Dallas Mayor Mike Rawlings has endorsed Dustin Marshall in the race for Dallas ISD District 2, while three Dallas city councilmen say they’re behind his opponent, Suzanne Smith. Get your popcorn, people, because this race is shaping up to be an interesting fight.
The district, which wraps around the Park Cities, touches five council districts and encompasses the wealthiest areas in the city. Marshall jumped into the race in early December, the day after Trustee Mike Morath announced he was vacating his seat to become Governor Greg Abbott’s appointment as Texas Education Agency Commissioner. By the end of the month, his campaign had raised $56,000 and garnered a statement from Rawlings during his State of the City address that he “couldn’t be more thirlled” that Marshall was running and he would “make an excellent trustee.” His first campaign finance report reveals solid backing from the Dallas business establishment and mostly Preston Hollow addresses, and his early gains, both financially and politically, placed strong pressure on anyone considering a run against him.
Despite this, Smith entered the race early last week, and did so with the backing of councilmen Philip Kingston, Mark Clayton and Adam Medrano, who all represent portions of East Dallas. Both Kingston and Medrano are formally endorsing Smith, with Clayton saying, “I’m in her corner.”
Rawlings confirmed to us this morning that he is endorsing Marshall, and that endorsement combined with Marshall’s financial backers indicate that he will be the establishment candidate in this race. Smith, on the other hand, is finding favor with the “new Dallas” faction.
Last May’s council races, especially Clayton’s win in District 9, indicated a shift in Dallas politics — are the same politics at play in the Dallas ISD elections?
Rawlings says he’s endorsing Marshall because “his background is intelligent, his vision is very consistent with the past runs to improve DISD, and we need them to keep it going.”
Rawlings says Dallas ISD knows how to have great public schools, specifically mentioning the Talented and Gifted and Booker T. Washington magnet high schools as well as Woodrow Wilson High School in East Dallas.
“But we don’t have a great system yet,” he says, “and what we have to do is have an attidtude of significant change, significant growth to be able to turn that around.”

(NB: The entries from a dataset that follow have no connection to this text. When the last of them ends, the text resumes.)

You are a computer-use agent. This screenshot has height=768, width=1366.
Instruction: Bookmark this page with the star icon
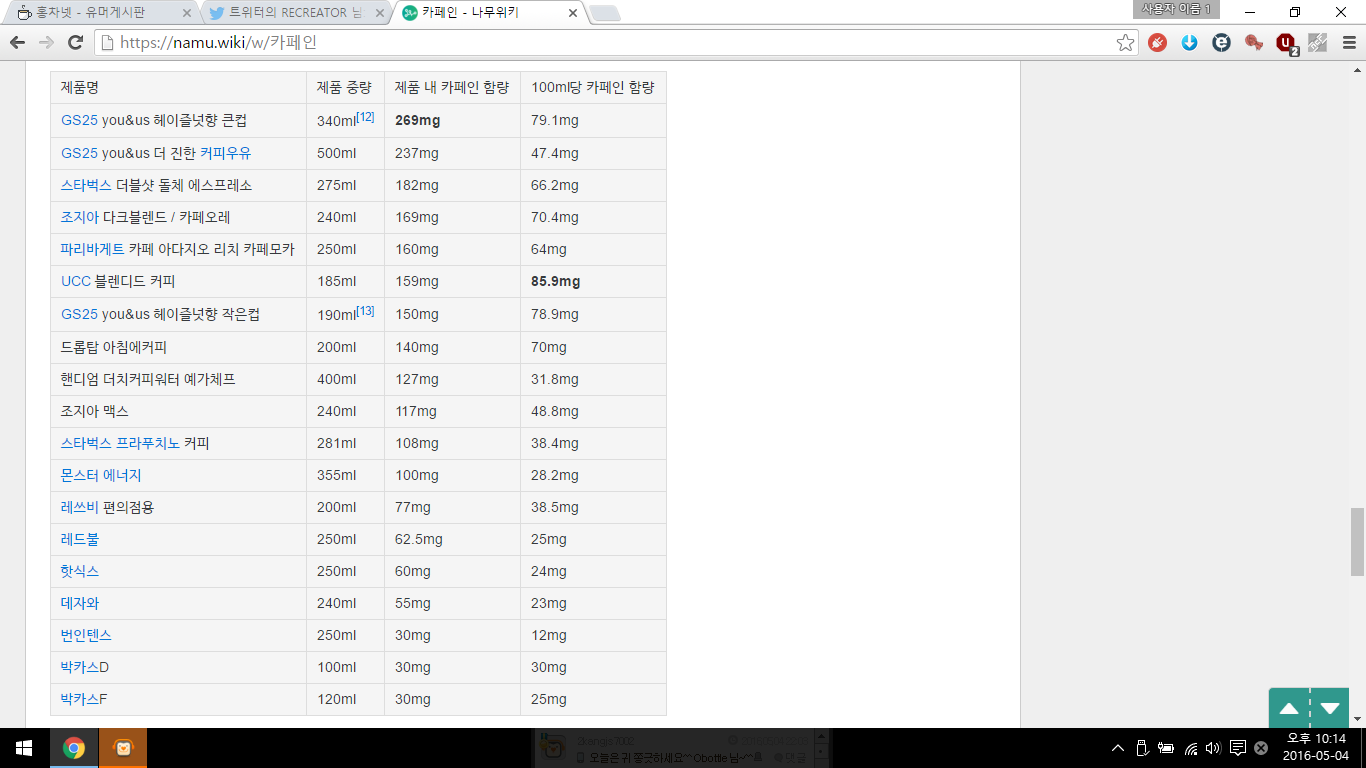coord(1125,42)
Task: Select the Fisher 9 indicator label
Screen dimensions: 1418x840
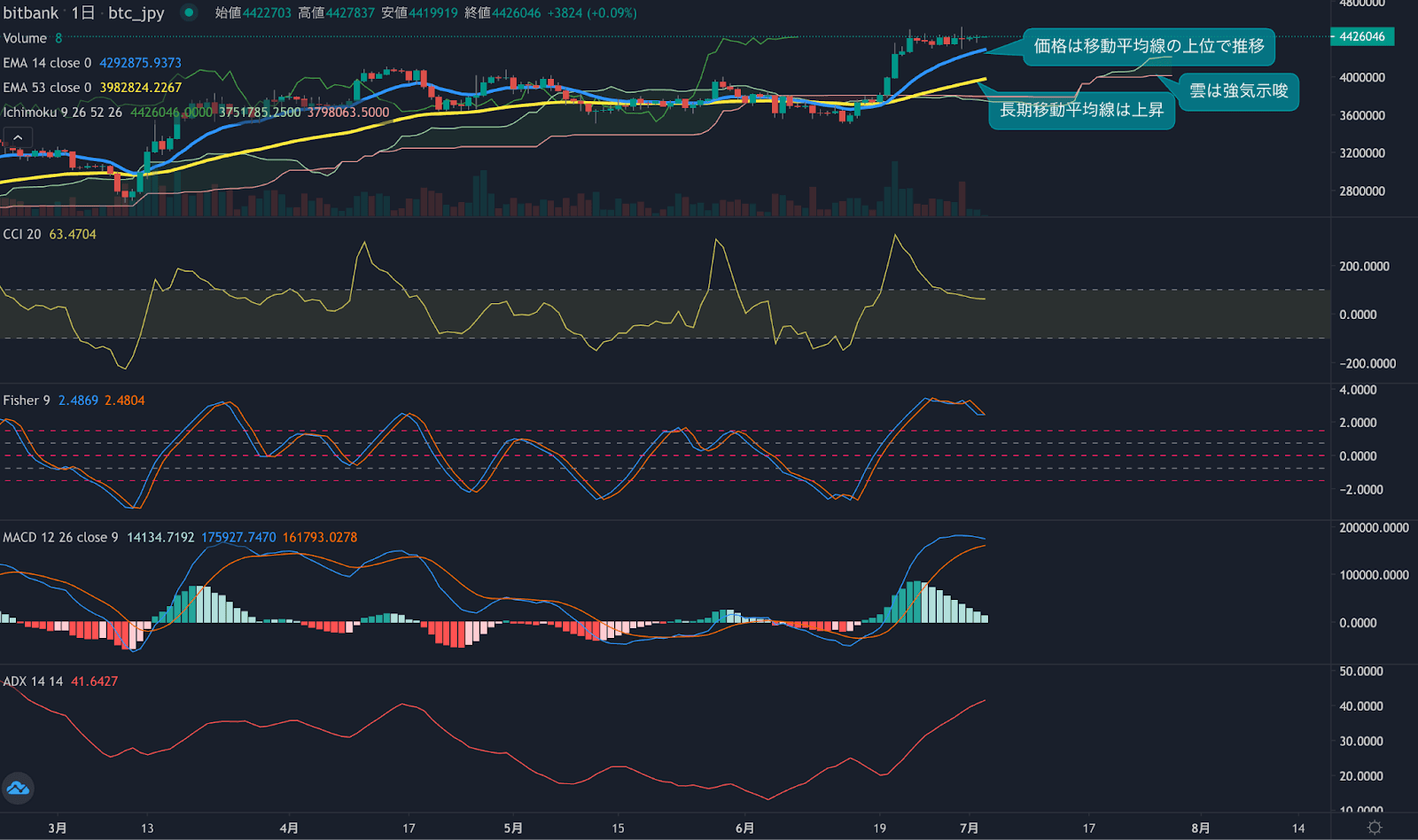Action: (x=27, y=401)
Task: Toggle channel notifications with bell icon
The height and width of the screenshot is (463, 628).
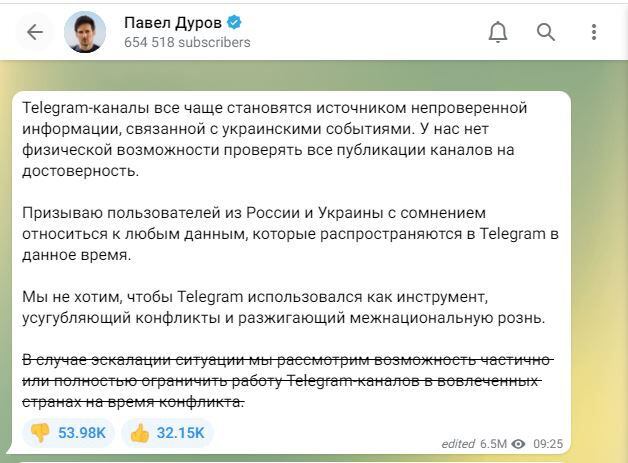Action: [497, 32]

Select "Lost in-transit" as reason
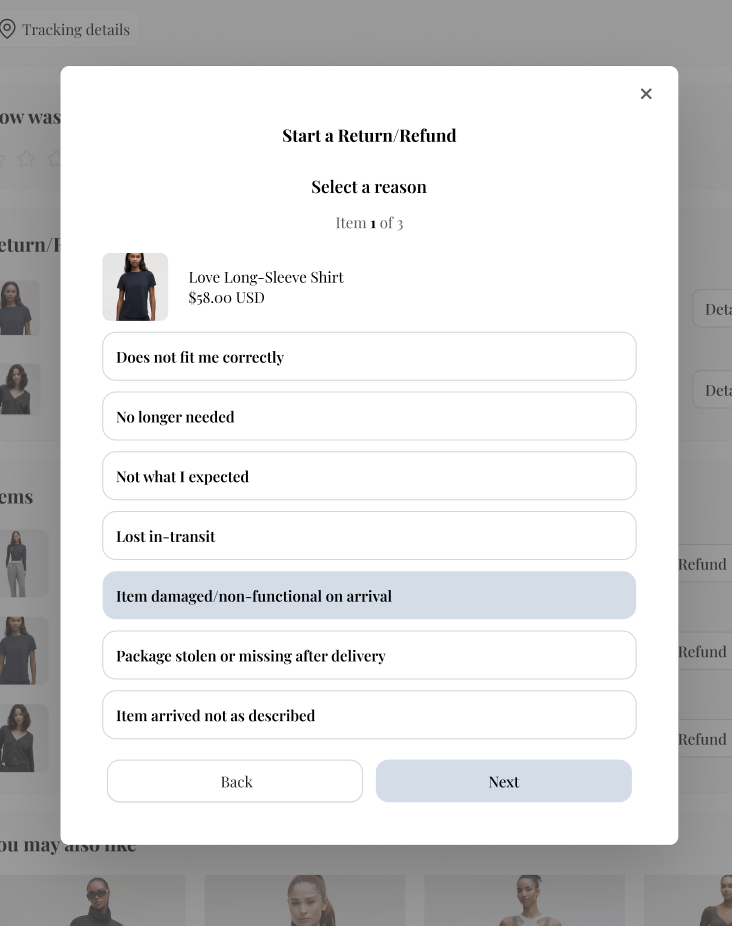[x=369, y=537]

Rawlings brought up the “great foundation” DISD trustees have laid with accountability for teacher performance, school choice, empowering principals to hire their own teachers and early childhood, which he says is “the most important to power through.”
“We’ve got to be agressive about executing this plan, and I believe Dustin’s got that attitude, that sense of determination. He’s had it his whole life,” Rawlings says. “I’m pleased with all the supporters he’s got. He has a plethora of community supporters.”
Rawlings refers to the education reform strategies that Morath championed during his almost 5-year tenure. Kingston argues, however, that both Marshall and Smith are proponents of education reform.
“The difference is that Suzanne has a much, much better resume, and in terms of her background, is head and shoulders above Dustin,” Kingston says. “Sitting on boards is fantastic, and we need all of that we can get,” he adds, referring to the long list of boards in Marshall’s resume, “but she’s been a DISD volunteer and an actual DISD contractor, and the in-the-trenches stuff — that’s a whole deeper level of knowledge.”
Smith is Kingston’s appointee to the South Dallas/Fair Park Trust and has served on committees and commissions in City Council District 14 “since Veletta Lill,” Kingston says, who was councilwoman before Kingston’s predecessor, Angela Hunt.
Kingston compares all the money going into Marshall’s campaign to the business community’s backing of Bertha Bailey Whatley in 2014’s DISD board race against Joyce Foreman, who won the election.
“They tried to buy the thing,” he says. “It didn’t work, and it’s not going to work with [Smith].
“It’s as simple and Civics 101 as it could possiblty be — when candidates are vetted through the crucible of an election, you see who they really are and what they really stand for, and that helps the people who are invested in public schools know how to vote.”